Как-то в воскресенье я пошла в театр с Л. Он был во Франции проездом, до этого мы не виделись семь лет. Потом мы переспали на диване в гостиной его родителей. Всё случилось само собой. Он сказал, что я красивая и превосходно сосу. По пути домой, в машине, я подумала, что этого было недостаточно, чтобы избавить меня от наваждения. «Нравственного очищения», которого я часто ждала от полового акта, – и которое, как мне кажется, прекрасно сформулировано в одной похабной песенке: «Ах! Засунь мне его в зад / И покончим с этим / Ах! (и т. д.) / И дело с концом», – не произошло.
(Чего только я не ждала от сексуального удовольствия, помимо него самого. Любви, единения, бесконечности, желания писать. Кажется, лучшее, что я получала на данный момент, – это просветление: внезапно простое и лишенное сентиментальности видение мира.)
Осенью я выступала на одной междисциплинарной конференции и заметила среди слушателей, во втором ряду, женщину с темными короткими волосами, невысокую, лет сорока, элегантно одетую, в строгом темном костюме. Она то и дело поглядывала на меня. Рядом с ее стулом стоял кожаный рюкзачок. Я тут же решила, что это она. Во время других докладов мы постоянно встречались глазами и тут же отводили взгляды. Когда пришло время обсуждения, она подняла руку. Непринужденно, уверенным голосом она задала вопрос, касающийся моего выступления, но обращалась к моему соседу. Этот демонстративный способ меня игнорировать был ярким доказательством: это она; увидев мое имя на объявлениях о конференции, расклеенных, вероятно, во всех университетах, она пришла на меня посмотреть. Я тихо спросила соседей, кто эта женщина. Никто ее не знал. После перерыва она не вернулась. С той минуты другая женщина обрела в моих глазах черты безымянной брюнетки с семинара. Я испытала облегчение, даже удовольствие. Потом я подумала, что улик недостаточно. Моя уверенность исходила не столько от них (пусть им даже были свидетели), сколько от того, что в тихом зале университетского семинара мне явились тело, голос, прическа, соответствующие образу в моей голове; идеальный пример того типажа, который я сформировала и месяцами вынашивала в ненависти. Другая женщина могла с равной вероятностью быть робкой кудрявой блондинкой высокого роста и во всем красном, но я бы в это просто не поверила: в моем воображении такой не существовало.
Как-то в воскресенье я бродила по пустым улицам в центре П. Ворота кармелитского монастыря были открыты. Я впервые зашла внутрь. Перед какой-то статуей лежал мужчина, лицом вниз, раскинув руки крестом, и читал вслух псалмы. По сравнению с болью, прибившей этого человека к земле, моя собственная показалась мне ненастоящей.

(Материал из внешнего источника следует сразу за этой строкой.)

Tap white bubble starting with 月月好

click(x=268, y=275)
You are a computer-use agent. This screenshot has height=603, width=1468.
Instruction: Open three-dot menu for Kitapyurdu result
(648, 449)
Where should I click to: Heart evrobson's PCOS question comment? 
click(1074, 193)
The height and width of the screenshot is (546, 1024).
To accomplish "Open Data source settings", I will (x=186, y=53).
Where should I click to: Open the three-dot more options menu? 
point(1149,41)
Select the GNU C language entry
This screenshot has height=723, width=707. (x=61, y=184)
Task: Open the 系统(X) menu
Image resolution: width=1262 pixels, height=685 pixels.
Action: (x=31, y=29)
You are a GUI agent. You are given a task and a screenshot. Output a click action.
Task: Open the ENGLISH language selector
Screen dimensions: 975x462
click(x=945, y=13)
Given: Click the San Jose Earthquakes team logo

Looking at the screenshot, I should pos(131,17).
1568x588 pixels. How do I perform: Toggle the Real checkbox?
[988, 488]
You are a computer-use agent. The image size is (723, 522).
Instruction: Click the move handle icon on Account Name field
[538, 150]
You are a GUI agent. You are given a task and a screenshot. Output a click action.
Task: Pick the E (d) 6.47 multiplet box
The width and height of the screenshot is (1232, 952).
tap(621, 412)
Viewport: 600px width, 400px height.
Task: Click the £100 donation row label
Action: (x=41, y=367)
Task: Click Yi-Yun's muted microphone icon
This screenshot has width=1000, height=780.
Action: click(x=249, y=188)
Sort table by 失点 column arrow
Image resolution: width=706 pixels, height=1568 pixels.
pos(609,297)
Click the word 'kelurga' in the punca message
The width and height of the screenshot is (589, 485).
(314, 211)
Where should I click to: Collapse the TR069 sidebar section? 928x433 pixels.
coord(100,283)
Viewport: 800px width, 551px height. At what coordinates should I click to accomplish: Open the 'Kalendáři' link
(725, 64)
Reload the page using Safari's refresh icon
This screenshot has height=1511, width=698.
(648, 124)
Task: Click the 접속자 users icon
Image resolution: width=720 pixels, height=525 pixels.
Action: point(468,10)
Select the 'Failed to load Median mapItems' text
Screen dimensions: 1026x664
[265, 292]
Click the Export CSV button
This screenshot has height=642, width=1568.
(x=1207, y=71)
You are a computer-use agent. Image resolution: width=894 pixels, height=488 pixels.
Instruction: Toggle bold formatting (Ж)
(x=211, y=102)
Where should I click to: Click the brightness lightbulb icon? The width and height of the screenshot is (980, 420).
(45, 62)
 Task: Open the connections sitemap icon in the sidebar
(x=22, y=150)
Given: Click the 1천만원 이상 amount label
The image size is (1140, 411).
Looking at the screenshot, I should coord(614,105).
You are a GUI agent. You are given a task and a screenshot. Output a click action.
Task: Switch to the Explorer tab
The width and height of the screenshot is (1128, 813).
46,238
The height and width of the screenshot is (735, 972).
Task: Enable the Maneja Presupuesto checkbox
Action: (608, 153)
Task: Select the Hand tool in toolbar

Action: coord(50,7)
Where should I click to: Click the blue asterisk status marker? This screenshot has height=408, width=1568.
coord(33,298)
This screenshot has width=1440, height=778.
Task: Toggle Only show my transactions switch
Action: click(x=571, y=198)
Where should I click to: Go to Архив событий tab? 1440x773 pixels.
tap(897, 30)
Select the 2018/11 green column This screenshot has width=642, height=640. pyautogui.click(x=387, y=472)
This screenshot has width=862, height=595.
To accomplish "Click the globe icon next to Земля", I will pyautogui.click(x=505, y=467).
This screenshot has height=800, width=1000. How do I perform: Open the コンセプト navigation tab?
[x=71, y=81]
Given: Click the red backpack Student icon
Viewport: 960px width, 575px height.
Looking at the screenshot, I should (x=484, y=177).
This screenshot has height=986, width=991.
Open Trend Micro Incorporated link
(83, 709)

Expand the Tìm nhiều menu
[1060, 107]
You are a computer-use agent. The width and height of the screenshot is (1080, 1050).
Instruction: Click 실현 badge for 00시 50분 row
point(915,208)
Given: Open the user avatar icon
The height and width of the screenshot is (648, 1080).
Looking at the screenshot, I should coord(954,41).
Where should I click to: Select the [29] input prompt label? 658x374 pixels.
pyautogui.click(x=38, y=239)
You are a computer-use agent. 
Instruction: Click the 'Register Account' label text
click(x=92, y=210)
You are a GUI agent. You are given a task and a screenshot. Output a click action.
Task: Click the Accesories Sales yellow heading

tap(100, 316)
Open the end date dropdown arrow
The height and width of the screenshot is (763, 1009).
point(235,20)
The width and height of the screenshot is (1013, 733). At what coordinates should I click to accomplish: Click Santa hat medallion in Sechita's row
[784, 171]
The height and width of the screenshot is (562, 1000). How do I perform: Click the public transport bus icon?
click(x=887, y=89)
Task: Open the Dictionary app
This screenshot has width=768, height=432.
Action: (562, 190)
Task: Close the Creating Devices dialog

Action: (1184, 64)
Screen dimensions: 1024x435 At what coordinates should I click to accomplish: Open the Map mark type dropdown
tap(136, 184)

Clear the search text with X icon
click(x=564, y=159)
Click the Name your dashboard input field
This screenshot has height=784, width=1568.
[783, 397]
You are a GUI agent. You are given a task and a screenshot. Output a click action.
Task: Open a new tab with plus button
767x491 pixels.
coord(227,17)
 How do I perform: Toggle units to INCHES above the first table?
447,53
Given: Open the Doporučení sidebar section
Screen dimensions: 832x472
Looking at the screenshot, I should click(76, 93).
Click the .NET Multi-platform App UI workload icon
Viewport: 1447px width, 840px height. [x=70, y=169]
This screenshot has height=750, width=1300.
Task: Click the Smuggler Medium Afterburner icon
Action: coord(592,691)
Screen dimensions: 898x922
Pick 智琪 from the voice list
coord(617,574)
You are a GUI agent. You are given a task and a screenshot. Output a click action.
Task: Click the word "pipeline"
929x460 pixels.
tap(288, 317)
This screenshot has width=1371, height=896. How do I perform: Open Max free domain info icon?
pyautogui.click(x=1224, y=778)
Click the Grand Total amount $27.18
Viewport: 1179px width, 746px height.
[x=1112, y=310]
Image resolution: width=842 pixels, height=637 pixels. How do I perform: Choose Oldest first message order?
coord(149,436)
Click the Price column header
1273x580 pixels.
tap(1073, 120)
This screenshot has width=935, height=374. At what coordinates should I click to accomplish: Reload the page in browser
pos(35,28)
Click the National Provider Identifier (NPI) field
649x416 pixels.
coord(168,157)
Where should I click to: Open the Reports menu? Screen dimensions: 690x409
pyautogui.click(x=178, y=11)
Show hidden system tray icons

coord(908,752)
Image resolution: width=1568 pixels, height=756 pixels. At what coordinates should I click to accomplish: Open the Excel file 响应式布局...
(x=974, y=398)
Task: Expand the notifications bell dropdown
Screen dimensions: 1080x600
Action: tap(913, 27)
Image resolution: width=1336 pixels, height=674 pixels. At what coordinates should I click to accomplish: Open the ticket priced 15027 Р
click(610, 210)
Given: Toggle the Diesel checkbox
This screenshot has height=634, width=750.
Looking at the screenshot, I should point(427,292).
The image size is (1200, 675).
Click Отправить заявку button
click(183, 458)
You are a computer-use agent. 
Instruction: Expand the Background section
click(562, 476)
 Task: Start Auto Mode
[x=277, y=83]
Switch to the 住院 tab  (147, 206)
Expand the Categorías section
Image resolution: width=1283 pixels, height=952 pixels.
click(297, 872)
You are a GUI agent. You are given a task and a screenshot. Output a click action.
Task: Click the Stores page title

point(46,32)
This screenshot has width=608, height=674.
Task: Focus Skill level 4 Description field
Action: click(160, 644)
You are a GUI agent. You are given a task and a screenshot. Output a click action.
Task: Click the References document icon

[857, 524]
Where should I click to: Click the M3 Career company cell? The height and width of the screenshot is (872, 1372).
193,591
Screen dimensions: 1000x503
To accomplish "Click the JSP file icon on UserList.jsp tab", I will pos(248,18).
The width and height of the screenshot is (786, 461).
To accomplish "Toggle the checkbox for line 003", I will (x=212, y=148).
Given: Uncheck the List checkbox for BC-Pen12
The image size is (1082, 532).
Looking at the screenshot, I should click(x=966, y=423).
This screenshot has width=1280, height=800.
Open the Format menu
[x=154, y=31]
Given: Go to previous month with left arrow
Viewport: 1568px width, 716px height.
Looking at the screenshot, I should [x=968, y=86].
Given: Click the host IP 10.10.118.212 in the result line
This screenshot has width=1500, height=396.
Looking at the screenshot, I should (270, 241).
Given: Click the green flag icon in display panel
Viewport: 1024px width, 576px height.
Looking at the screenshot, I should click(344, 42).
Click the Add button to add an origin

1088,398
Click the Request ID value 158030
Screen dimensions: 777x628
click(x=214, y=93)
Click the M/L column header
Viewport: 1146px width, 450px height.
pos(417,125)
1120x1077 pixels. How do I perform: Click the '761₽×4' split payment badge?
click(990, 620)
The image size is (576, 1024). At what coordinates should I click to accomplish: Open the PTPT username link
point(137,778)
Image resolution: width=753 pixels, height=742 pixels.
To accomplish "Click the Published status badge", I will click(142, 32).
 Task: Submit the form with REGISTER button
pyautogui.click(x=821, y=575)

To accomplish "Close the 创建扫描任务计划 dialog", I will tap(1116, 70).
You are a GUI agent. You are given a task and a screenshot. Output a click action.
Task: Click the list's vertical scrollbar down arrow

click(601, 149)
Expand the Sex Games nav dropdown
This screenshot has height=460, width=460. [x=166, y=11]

Иногда я предвидела, что скажи он вдруг: «Я ухожу от нее и возвращаюсь к тебе», то спустя мгновение абсолютного, невыносимо ослепительного счастья, я почувствовала бы изнеможение, вялость ума, подобную той, какую испытывает тело после оргазма, и подумала бы: «А зачем мне это было нужно?»
Образ его члена на фоне тела другой женщины возникал реже, чем картинки из их повседневной жизни, о которой он предусмотрительно говорил в единственном числе, а я всегда слышала множественное. Его привязывал к ней не столько секс (не то, что постоянно и без последствий происходит на пляже, по углам офисов и в отелях на час), сколько багет, который он приносил к обеду, их нижнее белье в одной корзине, вечерние новости, которые они смотрели за спагетти болоньезе. Вдали от моих глаз его начинал засасывать медленный и неуклонный процесс одомашнивания. Совместные завтраки, зубные щетки в одном стакане и в результате – взаимное пропитывание, которое, как мне казалось, физически, неуловимо придает его облику налет некой сытости, иногда присущей женатым мужчинам.
Это тихое оседание и наслоение привычек, чего я так боялась во время своих отношений с В., теперь представлялось мне непреодолимой силой, объяснявшей упорное стремление некоторых женщин пригвоздить желанных мужчин к дивану, пусть и ценой постоянного раздражения, недовольства и даже несчастья.
И когда мне хотелось обменяться с ним по телефону фразочками, которые мы, бывало, шептали друг другу раньше («Какой твой любимый инструмент?» – «Твой» и т. д.), я сдерживалась. Для него это было бы постылой непристойностью, которая уже не заводит. Ведь теперь он мог ответить мне, как женатый мужчина, к которому пристает проститутка: «Спасибо, всё, что нужно, у меня есть дома».
Всё чаще мне вдруг казалось на мгновение, что я могу положить конец этой оккупации, снять заклятие, и это так же легко, как перейти из одной комнаты в другую или выйти на улицу. Но чего-то еще не хватало, и я не знала, как оно появится – случайно ли, извне или изнутри меня самой.